§ **Text under study**
Educational funding in this country has always come with a narrative: Science, Technology, Engineering, Math (STEM) is in crisis, and that’s what we hear in order to push funding toward new computers, new textbooks and better teachers for the sciences. This is all acceptable until you realize it’s pulling away from other departments that also require funding.
The current administration is proposing to slash funding to liberal arts endowments entirely and add an additional $200 million to promote the sciences. I understand education in general is underfunded and any money coming in is a good thing, but most of it is being funneled into one department. I understand innovation is perceived as literal magic, and STEM is given priority of importance because of the possible technological developments and solutions to widespread problems—cures for diseases and tools for our needs. And yes, I understand science is pushing us forward.
However, this doesn’t mean art is not also pushing us toward something greater. Similar to how scientific breakthroughs impact the world, it is undeniable that a work of art can be just as influential. Expressing ideas in new, meaningful ways that exceed mere words is the very definition of art. These ideas affect us as a society, just as the ideas of science affect us as a species; as science defines the world, our art defines us.
It is the arts that shape our society, our perception of our successes and of our shortcomings. An idea, presented in a creative way, can spark a hundred more. Inspiration runs wild in the arts, and finding ways to look at things differently—to see from angles we hadn’t before and to try out new things—are common ground between the sciences and the arts. And funding one and not the other is simply not justified.
Those who dismiss the arts as trivial will cry practicality; they’ll point out science makes a real difference, as if to say art does not. They’ll say science gives us tangible, visible change, as if to say art does not. If art is the act of influencing perception and emotion, then art has been a factor in every major change we have ever been through. Art has helped win elections and start revolutions and end tyrannies. Art has told our stories and made sure they were remembered.
Another prominent argument those who don’t find importance in humanities have is the aspect of employment. This is exemplified by former North Carolina governor Patrick McCrory’s statement, “It’s not based on butts in seats but on how many of those butts can get jobs.” He went on to criticize gender studies and philosophy.
I refuse to believe the importance of art can be overlooked. And by choosing to fund science over art time and time again, we are overlooking the arts. We are doing it a disservice. How can we let an entire generation of filmmakers, artists and storytellers down simply because a few among us do not value it enough?

§ **Supplied material**
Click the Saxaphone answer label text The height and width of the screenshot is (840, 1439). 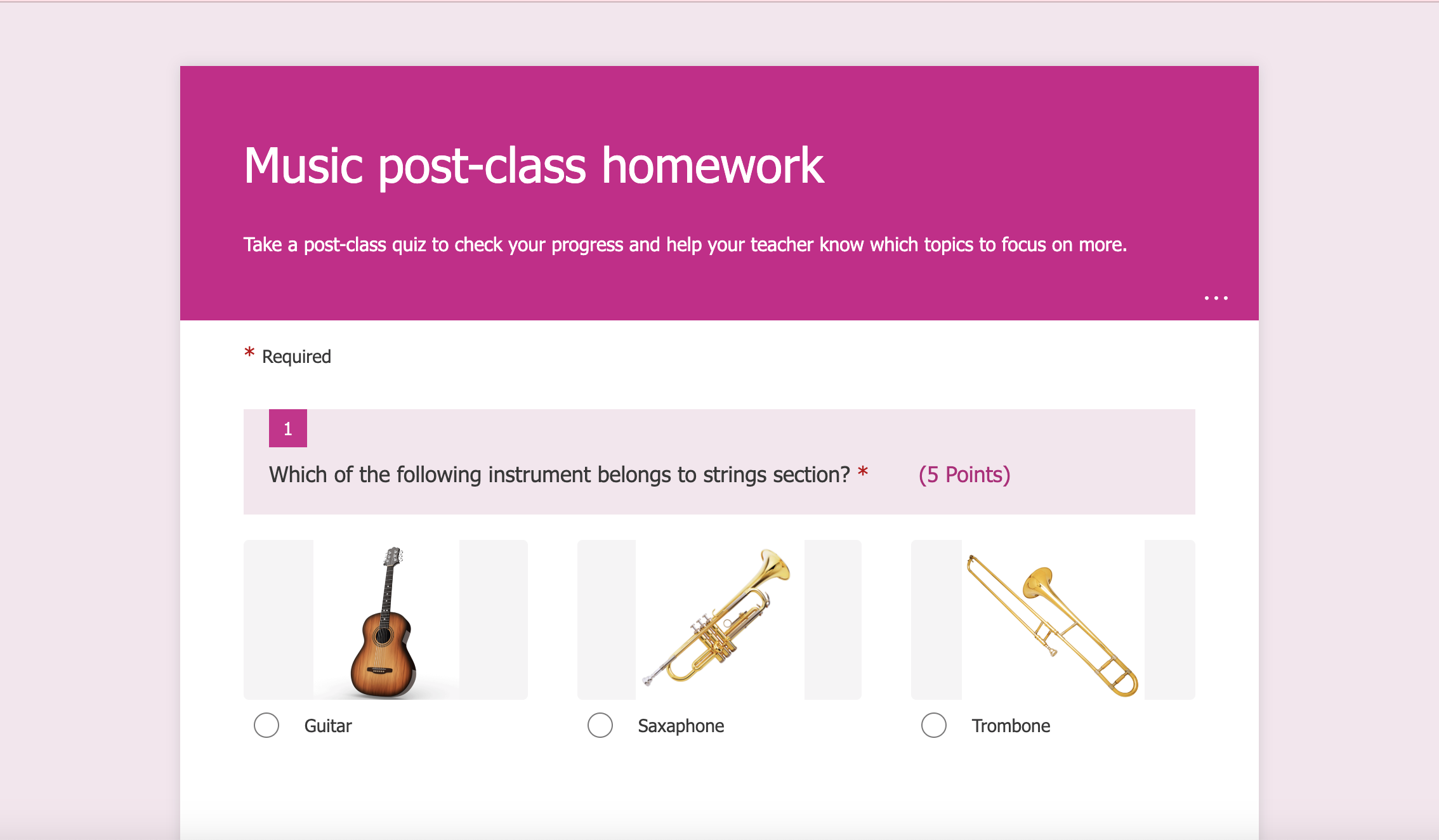(x=681, y=725)
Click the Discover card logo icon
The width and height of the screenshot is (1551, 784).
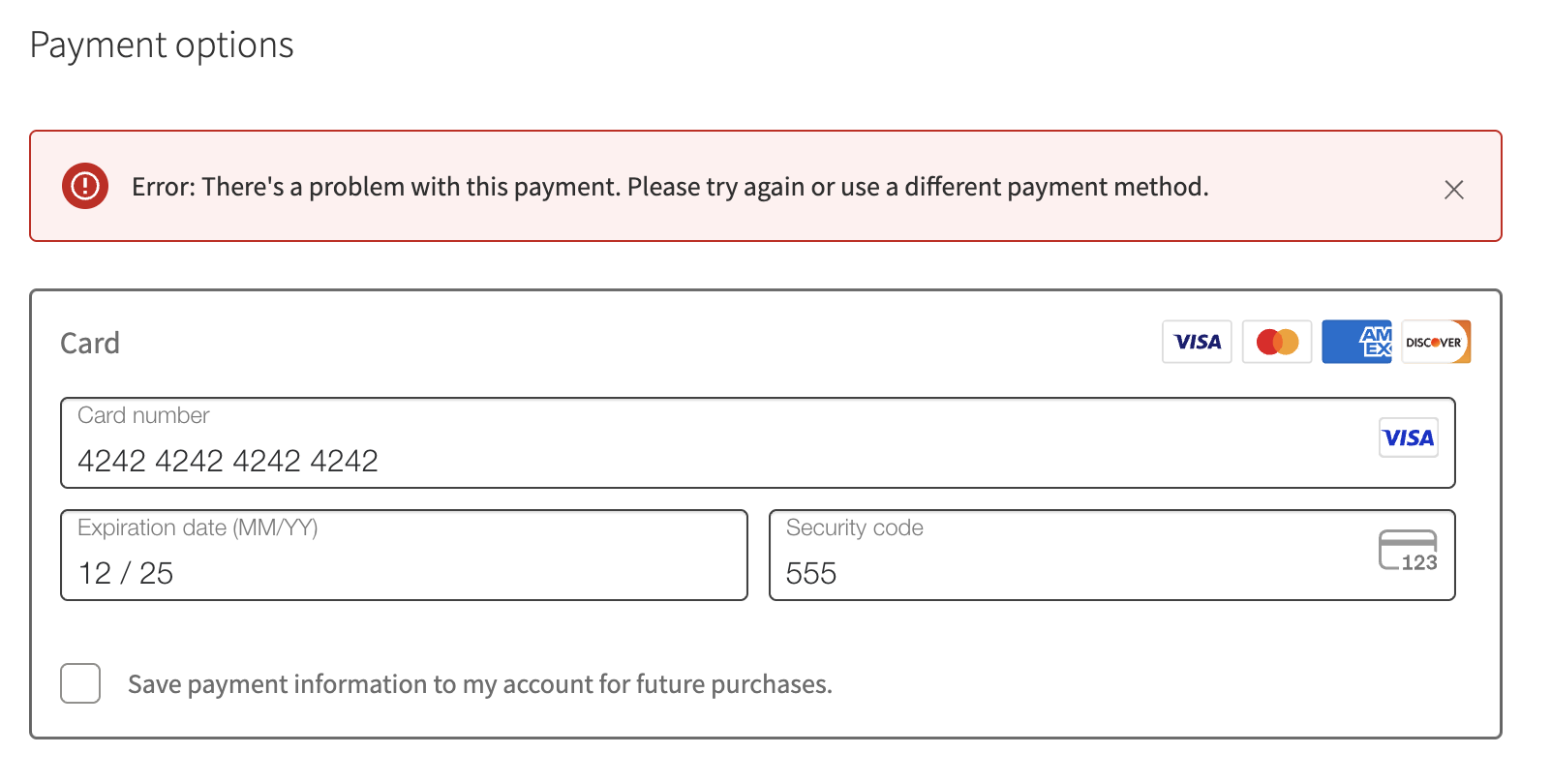[1436, 342]
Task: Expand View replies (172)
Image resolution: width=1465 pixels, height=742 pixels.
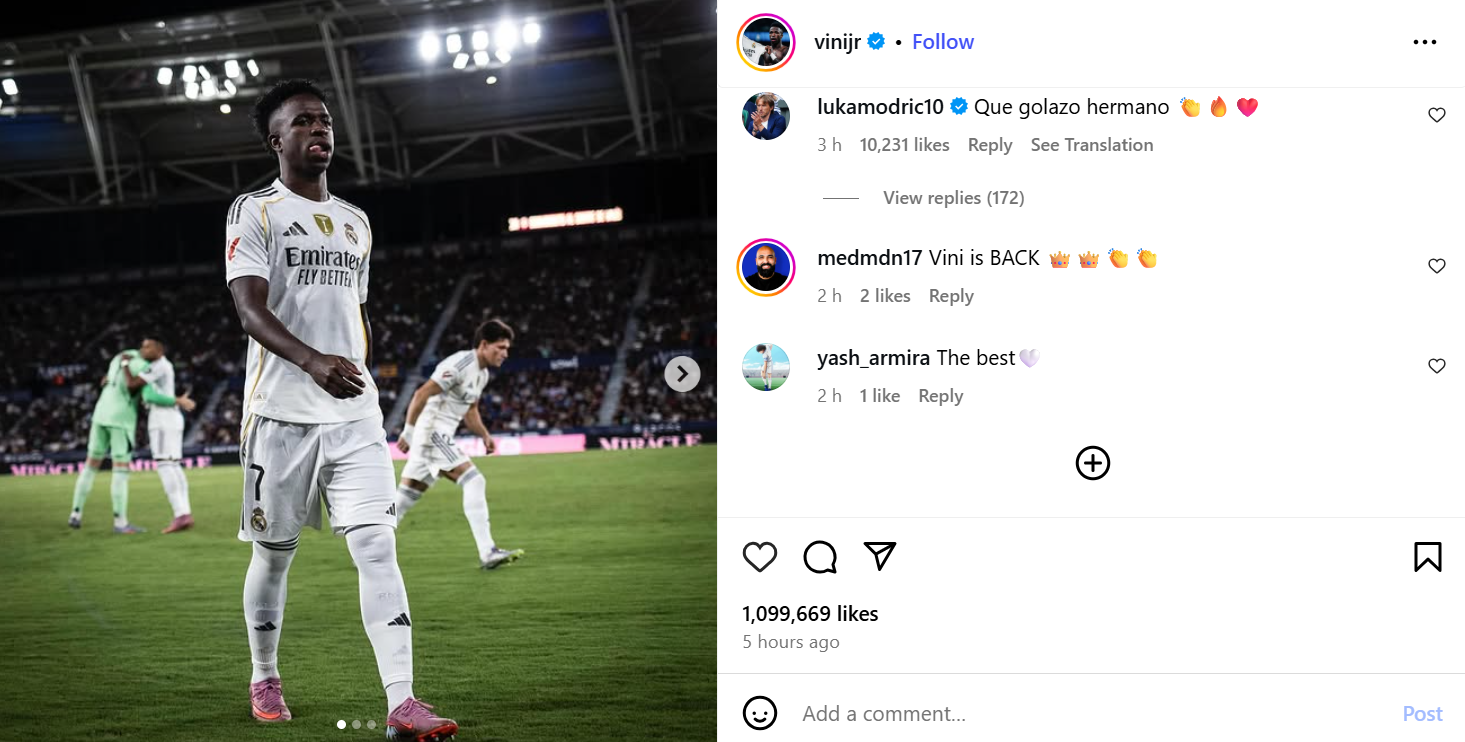Action: (954, 198)
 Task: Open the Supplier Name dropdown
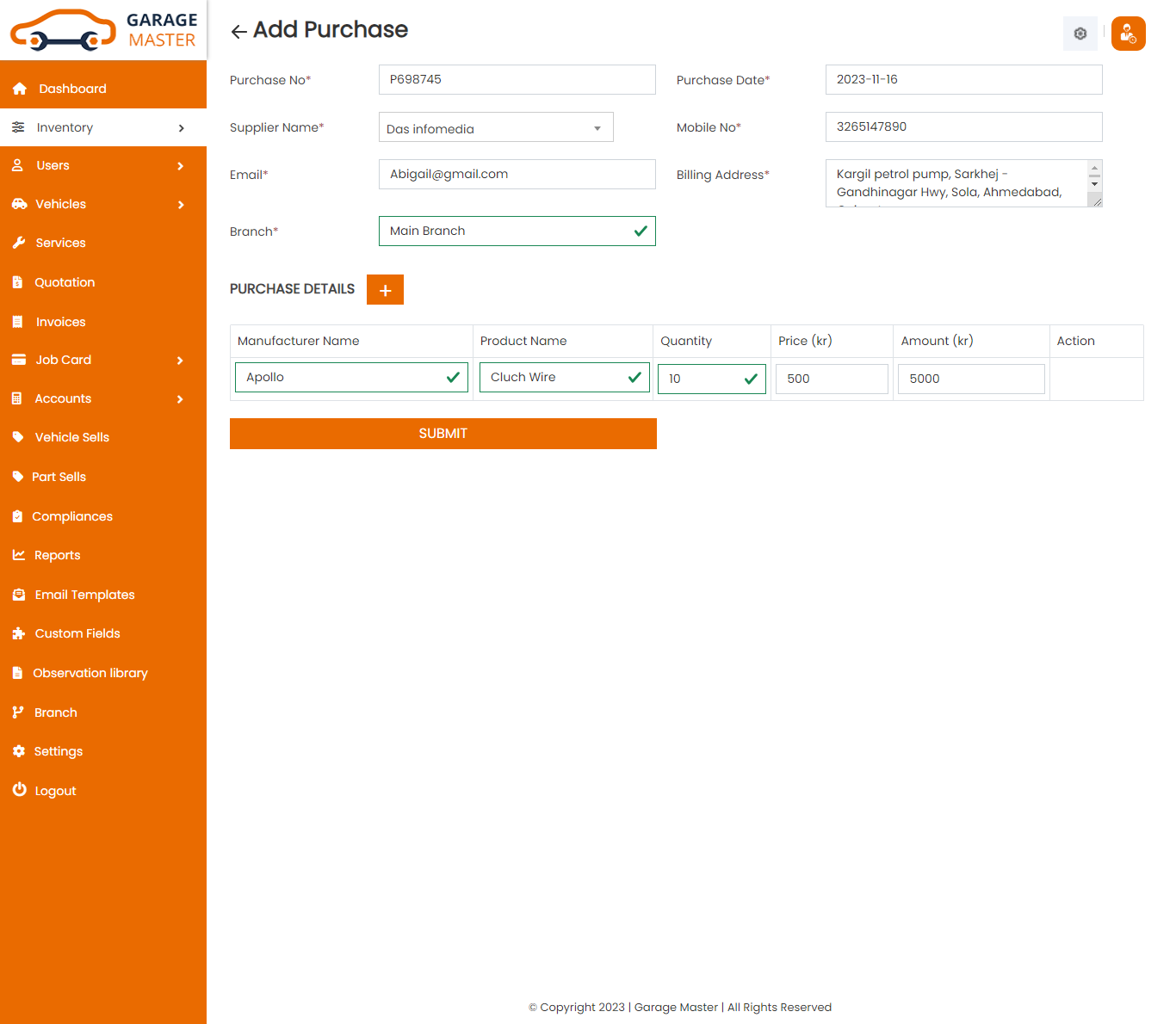pos(496,127)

§ **Task to complete**
Answer these questions from the piece on arts and science funding:
(a) How much additional money does the current administration propose to add to promote the sciences?
(b) Which two fields did Patrick McCrory go on to criticize?
(c) What three things does the piece say art has helped do?
Draw only on the text itself, not on the entries.

§ **Task solution**
(a) $200 million
(b) Gender studies and philosophy
(c) Win elections, start revolutions, and end tyrannies